Gilkinson and Repatriation Commission
[2008] AATA 364
•6 May 2008
Administrative Appeals Tribunal
DECISION AND REASONS FOR DECISION [2008] AATA 364
ADMINISTRATIVE APPEALS TRIBUNAL )
) No. N2006/0296
VETERANS’ APPEALS DIVISION )
Re DAVID GILKINSON Applicant
And
REPATRIATION COMMISSION
Respondent
DECISION
Tribunal Senior Member M D Allen
Dr M E C Thorpe, MemberDate6 May 2008
PlaceSydney
Decision The decision under review is affirmed.
.................[sgd]....................
M D Allen
Presiding Member
CATCHWORDS
VETERANS’ ENTITLEMENTS – review of decision of veterans’ review board affirming prior determination by respondent that applicant’s condition of sleep apnoea was not related to service – delidio principles – whether material raises reasonable hypothesis connecting disease suffered by applicant with circumstances of service – hypothesis must conform to a statement of principles – civil standard of proof – evidence said to establish a hypothesis connecting disease suffered with circumstances of service disproved beyond reasonable doubt – decision under review affirmed
LEGISLATION
Veterans’ Entitlements Act 1986 sections 6C, 68, 120A, 120(1), 120(3) and 120(6)
CASE LAW
Repatriation Commission v Deledio (1998) 83 FCR 82
Repatriation Commission v Cooke (1998) 90 FCR 307
Meehan v Repatriation Commission (2001) 64 ALD 366
Benjamin v Repatriation Commission (2001) 70 ALD 622
Kattenberg v Repatriation Commission (2003) 73 ALD 365REASONS FOR DECISION
6 May 2008 Senior Member M D Allen
Dr M E C Thorpe, Member1. By application made the 21st day of March 2006, the Applicant sought a review of the decision of the Veterans’ Review Board, affirming a prior determination by the Respondent that his diagnosed condition of Sleep Apnoea was not related to service, and that continued his Disability Pension at 80 per cent of the general rate.
2. In these proceedings, the Applicant contended that his Sleep Apnoea was causally related to his operational service, and that he was entitled to a pension at the special rate.
3. The Applicant has periods of “operational service’, as that term is defined in section 6C of the Veterans’ Entitlements Act 1986, being 10 trips he spent as a crew member of HMAS Sydney when that vessel journeyed to South Vietnam in the years 1970-1972.
4. In addition to his operational service, the Applicant had a period of defence service as defined in section 68 VEA from 7 December 1972 to 9 July 1977.
5. As the Applicant had operational service, so far as refers to any incapacity alleged to have arisen out of the circumstances of that service, the standard proof is that mandated by subsections 120(1) and (3) VEA.
6. Subsections 120(1) and (3) VEA provide that any disease suffered by a veteran, and claimed to be war-caused, shall be accepted as being so caused unless the Tribunal is satisfied, beyond reasonable doubt, that there is no sufficient ground for making that determination.
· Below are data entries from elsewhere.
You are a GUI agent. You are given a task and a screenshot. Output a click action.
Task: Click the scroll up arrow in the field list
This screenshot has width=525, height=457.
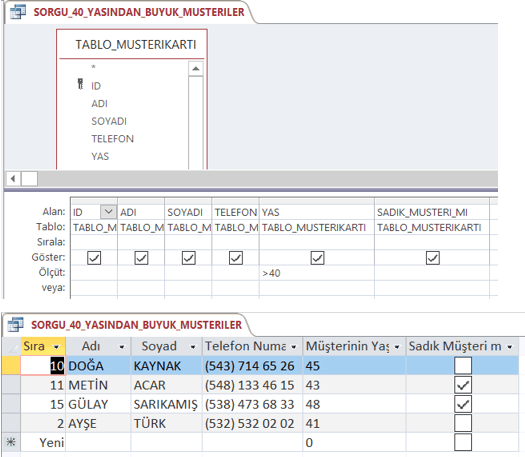click(196, 69)
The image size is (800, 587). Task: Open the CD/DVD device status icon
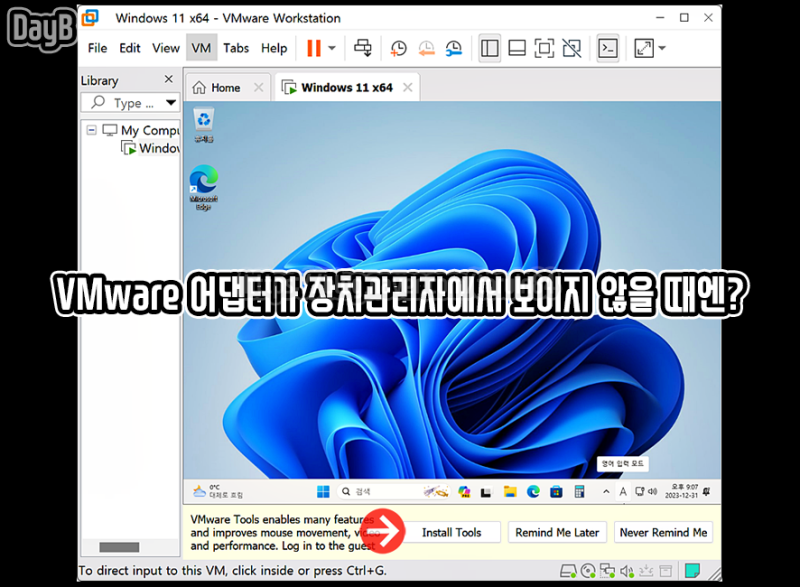click(x=588, y=570)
The Tribunal will be deemed to be so satisfied if, after a consideration of the whole of the material before it, the Tribunal is of the opinion that the said material does not raise a reasonable hypothesis connecting the disease suffered by the Applicant with the circumstances of the service rendered by him. Pursuant to s 120A VEA, a hypothesis will not be a “reasonable hypothesis” unless it conforms to a so-called Statement of Principles issued by the Repatriation Medical Authority.
7. Subsection 120(6) VEA provides neither party to this review bears any onus of proof.
8. The manner in which the Tribunal must approach its task where a SoP exists, was set forth by the Full Court of the Federal Court in Repatriation Commission v Delidio (1998) 83 FCR 82. The so-called Delidio principles are now so well known as to not require recapitulation here.
9. Insofar as the Applicant had a period of defence service, the standard of proof in relation to that service is to the Tribunal’s “reasonable satisfaction”: ss 120(6) VEA. In the circumstances of this matter, the question as to whether anything in the Applicant’s defence service operated upon his diagnosed condition was not raised by the material before us.
10. There is no dispute that currently the Applicant does suffer from Sleep Apnoea. Instrument No. 13 of 2005 (which SoP is more favourable to the Applicant than Instrument No. 39 of 1997, the Instrument in force at the time the Respondent made its decision in this matter), lists the following factors as raising a reasonable hypothesis connecting Sleep Apnoea with service, namely
5.
a)Having chronic obstruction of the upper airways at the time of the clinical onset of Sleep Apnoea;
b)being obese at the time of the clinical onset of Sleep Apnoea; or
….
s)consuming an average of at least 30 grams of alcohol per day for at least the six months before the clinical worsening of Sleep Apnoea.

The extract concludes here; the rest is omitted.